The only reference to the inversion formula that I have found is the following theorem:

Assumptions:

1-$\phi$ is a characteristic function of a given probability distribution $F$

2- $F$ has continuity points $a, b$ with $a.

$F(b)-F(a)=\lim_{n\to\infty}\frac1{2\pi}\int_{-\infty}^{\infty}\frac{e^{-ita}-e^{-itb}}{it}\phi(t)e^{-t^2/n}dt$

And I believe this simplifies to:

$\lim_{n\to\infty}\frac1{2\pi}\int_{-n}^{n}\frac{e^{-ita}-e^{-itb}}{it}\phi(t)$

From here I am not sure what to do. Thanks for any help.

more thoughts

I have read about two kinds of invertible CFs- those that are integrable, and those that are periodic. $\phi_2(t)$ is obviously of the periodic nature.

I also understand the following properties about characteristic functions:

If $F$ and $G$ are probability distributions and $G$ is absolutely continuous, then $F*G$ has density $\int_{-\infty}^{\infty}g(u-x)F(dx)$

This this helpful at all, perhaps for number 3?

1 Answers 1

1

In Durrett's book's, we have the following inversion formula: $\lim_{T\to +\infty}(2\pi)^{-1}\int_{-T}^T\frac{e^{-ita}-e^{-itb}}{it}\varphi(t)dt=\mu(a,b)+\frac 12\mu(\{a,b\}).$ Let $\mu_i$ the measure associated with $\varphi_i$.

  1. As $\varphi_1$ is integrable, we have that $\mu_1$ has density $f(y)=\frac 1{2\pi}\int_{\Bbb R}e^{-ity}(1-|t|)^+dt=\frac 1{2\pi}\int_{-1}^1e^{-ity}(1-|t|)dt.$ We will find Polya's distribution.

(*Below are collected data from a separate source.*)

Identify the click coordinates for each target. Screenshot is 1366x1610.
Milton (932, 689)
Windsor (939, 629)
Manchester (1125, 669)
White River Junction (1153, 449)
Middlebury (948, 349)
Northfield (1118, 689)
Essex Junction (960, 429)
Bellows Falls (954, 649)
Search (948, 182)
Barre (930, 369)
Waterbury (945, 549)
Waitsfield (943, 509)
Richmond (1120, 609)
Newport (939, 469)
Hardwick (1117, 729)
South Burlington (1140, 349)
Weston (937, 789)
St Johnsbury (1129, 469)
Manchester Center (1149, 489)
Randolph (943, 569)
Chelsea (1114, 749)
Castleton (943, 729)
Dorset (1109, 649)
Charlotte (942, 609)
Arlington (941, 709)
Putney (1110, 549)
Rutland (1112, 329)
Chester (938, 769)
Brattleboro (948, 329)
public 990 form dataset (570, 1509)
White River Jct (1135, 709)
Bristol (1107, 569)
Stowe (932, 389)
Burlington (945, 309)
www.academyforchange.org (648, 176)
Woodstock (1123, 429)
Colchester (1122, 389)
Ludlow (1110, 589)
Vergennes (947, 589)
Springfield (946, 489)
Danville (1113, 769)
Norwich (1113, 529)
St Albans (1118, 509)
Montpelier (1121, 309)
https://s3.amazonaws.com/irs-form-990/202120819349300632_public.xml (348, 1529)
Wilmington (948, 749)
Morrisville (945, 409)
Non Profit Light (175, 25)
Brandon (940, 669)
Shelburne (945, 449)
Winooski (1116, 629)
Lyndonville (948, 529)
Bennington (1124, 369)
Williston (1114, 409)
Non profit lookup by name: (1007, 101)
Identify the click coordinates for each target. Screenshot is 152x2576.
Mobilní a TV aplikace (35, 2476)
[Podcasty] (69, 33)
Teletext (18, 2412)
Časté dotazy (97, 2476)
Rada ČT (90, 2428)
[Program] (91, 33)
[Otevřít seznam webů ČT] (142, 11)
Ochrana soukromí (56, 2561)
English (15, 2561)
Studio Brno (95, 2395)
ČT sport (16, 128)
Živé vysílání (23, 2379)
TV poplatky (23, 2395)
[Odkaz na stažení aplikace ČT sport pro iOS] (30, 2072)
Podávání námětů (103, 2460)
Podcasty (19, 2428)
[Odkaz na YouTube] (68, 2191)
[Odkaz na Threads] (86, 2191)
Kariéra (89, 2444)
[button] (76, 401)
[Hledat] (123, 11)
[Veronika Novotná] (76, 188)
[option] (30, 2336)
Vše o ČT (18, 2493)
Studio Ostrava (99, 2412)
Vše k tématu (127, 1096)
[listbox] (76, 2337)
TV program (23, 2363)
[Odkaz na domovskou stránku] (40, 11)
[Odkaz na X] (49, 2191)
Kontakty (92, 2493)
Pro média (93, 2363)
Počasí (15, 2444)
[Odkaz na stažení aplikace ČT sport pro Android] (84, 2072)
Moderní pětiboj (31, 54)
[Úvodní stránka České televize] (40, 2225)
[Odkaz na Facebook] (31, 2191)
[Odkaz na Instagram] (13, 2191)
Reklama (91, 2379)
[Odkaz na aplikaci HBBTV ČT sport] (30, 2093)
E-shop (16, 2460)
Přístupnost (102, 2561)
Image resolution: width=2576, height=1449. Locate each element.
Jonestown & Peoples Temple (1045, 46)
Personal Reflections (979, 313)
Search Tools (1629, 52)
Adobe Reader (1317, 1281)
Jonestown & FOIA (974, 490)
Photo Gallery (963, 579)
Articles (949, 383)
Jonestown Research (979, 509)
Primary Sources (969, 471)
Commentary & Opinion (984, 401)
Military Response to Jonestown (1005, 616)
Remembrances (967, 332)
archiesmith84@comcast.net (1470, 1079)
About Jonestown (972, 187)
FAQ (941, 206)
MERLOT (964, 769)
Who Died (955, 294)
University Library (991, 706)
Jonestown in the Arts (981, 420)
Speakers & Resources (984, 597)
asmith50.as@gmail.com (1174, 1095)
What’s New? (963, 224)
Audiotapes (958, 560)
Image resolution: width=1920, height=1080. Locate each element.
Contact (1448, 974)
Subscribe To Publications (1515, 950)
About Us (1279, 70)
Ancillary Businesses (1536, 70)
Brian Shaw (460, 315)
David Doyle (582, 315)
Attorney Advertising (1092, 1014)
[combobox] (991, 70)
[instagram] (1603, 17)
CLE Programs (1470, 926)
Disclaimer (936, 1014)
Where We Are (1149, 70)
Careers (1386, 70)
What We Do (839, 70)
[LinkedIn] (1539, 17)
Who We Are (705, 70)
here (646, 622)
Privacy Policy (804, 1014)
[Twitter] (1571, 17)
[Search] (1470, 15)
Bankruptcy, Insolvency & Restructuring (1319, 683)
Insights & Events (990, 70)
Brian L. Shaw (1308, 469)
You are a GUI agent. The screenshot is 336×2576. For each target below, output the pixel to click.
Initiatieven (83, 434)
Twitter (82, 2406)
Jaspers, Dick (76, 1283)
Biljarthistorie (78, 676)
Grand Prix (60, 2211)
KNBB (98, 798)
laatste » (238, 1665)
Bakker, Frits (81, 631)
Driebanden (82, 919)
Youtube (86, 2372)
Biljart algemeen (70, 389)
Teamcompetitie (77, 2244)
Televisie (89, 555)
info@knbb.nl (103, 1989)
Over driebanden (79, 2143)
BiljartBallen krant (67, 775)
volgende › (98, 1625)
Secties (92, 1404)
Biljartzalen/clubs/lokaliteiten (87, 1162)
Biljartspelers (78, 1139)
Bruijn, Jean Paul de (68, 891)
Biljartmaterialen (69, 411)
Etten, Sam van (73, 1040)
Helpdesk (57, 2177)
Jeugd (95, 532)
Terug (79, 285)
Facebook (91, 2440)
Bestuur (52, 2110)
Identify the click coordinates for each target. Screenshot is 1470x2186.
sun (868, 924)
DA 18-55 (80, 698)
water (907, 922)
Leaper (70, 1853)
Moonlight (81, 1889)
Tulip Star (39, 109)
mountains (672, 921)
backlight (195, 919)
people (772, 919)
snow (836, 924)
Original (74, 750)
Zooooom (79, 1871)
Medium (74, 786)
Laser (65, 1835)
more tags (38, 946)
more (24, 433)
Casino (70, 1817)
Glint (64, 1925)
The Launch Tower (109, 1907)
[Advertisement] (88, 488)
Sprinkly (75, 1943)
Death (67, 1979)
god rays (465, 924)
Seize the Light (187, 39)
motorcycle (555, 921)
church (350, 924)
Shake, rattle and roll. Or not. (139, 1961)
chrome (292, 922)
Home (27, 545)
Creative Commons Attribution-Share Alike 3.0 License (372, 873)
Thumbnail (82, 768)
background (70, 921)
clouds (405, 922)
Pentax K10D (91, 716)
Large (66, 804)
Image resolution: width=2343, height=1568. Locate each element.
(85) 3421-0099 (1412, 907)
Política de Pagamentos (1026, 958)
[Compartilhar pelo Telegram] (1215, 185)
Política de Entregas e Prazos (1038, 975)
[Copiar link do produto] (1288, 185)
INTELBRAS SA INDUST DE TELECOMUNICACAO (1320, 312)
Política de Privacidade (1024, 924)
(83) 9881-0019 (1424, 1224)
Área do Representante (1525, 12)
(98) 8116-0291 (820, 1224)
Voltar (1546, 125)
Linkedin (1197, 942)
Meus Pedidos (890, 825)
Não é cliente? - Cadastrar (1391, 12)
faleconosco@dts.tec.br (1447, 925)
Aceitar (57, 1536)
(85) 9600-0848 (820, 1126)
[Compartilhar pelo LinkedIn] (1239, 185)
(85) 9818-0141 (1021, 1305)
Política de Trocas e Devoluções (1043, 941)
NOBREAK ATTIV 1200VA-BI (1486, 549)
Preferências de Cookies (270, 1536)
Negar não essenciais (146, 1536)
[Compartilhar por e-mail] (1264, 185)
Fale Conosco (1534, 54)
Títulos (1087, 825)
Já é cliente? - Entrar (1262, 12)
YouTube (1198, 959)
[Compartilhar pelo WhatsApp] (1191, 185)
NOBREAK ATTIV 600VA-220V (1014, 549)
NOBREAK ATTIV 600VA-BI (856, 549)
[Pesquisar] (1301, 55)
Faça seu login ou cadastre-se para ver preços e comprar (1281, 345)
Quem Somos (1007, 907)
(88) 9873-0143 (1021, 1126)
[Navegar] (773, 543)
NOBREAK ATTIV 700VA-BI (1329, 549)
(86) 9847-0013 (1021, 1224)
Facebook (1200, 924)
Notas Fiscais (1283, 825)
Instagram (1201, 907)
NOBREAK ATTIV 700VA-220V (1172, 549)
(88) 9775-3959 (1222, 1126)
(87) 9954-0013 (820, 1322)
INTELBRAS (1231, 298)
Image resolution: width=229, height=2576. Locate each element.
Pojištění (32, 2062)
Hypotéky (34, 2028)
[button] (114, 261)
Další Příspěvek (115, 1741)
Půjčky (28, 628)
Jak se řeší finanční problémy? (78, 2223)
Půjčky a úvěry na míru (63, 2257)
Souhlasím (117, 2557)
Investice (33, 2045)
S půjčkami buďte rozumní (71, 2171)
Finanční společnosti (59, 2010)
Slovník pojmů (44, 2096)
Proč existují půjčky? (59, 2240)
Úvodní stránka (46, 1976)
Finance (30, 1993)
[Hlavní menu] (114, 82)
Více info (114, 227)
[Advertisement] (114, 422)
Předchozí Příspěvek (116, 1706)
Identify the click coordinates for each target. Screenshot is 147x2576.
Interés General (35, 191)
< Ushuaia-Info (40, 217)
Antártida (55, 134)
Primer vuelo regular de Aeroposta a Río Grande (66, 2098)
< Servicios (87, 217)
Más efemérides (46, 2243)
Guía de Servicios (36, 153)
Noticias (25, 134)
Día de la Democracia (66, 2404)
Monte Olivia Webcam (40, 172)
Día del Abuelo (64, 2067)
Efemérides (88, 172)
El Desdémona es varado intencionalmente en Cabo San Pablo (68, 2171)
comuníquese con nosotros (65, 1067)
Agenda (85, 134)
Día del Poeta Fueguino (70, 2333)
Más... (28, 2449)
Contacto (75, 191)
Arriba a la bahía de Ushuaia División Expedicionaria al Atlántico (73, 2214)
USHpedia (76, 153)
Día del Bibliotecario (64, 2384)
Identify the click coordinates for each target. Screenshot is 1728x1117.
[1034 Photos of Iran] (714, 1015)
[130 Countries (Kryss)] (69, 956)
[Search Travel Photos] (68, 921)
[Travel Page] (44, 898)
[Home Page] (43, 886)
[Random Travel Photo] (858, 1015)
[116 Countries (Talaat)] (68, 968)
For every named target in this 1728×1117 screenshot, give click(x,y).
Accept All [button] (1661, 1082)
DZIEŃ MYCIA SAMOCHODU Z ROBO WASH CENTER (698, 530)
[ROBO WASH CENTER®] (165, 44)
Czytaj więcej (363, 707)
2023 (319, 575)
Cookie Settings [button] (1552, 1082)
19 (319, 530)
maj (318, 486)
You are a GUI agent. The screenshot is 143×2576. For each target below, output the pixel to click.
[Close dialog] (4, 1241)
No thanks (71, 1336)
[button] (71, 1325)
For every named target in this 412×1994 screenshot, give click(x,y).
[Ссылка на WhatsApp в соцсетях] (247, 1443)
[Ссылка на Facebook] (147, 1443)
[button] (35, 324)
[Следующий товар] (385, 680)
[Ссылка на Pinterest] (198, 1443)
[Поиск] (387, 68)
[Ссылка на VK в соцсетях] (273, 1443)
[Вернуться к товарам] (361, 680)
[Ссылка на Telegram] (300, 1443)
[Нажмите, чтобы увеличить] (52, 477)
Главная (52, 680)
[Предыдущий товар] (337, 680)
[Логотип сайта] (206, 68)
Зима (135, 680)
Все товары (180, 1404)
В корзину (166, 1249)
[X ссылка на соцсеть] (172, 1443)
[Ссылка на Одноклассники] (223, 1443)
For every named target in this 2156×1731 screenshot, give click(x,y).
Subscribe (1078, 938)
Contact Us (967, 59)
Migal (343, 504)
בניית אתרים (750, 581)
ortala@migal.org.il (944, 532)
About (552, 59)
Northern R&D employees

  2. As $\varphi_2$ is not integrable, we have to use the classical inversion formula. We have \begin{align} \mu_2(a,b)+\frac 12\mu_2(\{a,b\})&=\lim_{T\to +\infty}(2\pi)^{-1}\int_{-T}^T\frac{e^{-ita}-e^{-itb}}{it}\varphi_2(t)dt\\ &=\lim_{n\to +\infty}(2\pi)^{-1}\int_{-(2n+1)\pi}^{(2n+1)\pi}\frac{e^{-ita}-e^{-itb}}{it}\varphi_2(t)dt\\ &=\lim_{n\to +\infty}(2\pi)^{-1}\sum_{j=-n}^{n}\int_{(2j-1)\pi}^{(2j+1)\pi}\frac{e^{-ita}-e^{-itb}}{it}\varphi_2(t)dt\\ &=\lim_{n\to +\infty}(2\pi)^{-1}\sum_{j=-n}^{n}\int_{-\pi}^\pi\frac{e^{-i(t+2j\pi)a}-e^{-i(t+2j\pi)b}}{it}(1-|t|)^+dt\\ &=\lim_{n\to +\infty}(2\pi)^{-1}\sum_{j=-n}^{n}\int_0^1\frac{e^{-i2j\pi b}\sin(tb)-e^{-i2j\pi a}\sin(ta)}{it}(1-t)dt. \end{align}

  3. As $\varphi_3$ is integrable, we have $ f_3(y)=\frac 1{2\pi}\int_{\Bbb R}e^{-ity}\left(1-\frac{t^2}2\right)\exp(-t^2/2)dt,$ where $f_3$ is a density of the measure with Fourier transform $\varphi_3$. The integral $\int_{\Bbb R}e^{-ity}\exp(-t^2/2)dt$ is classical; the other term can be found by integration by parts.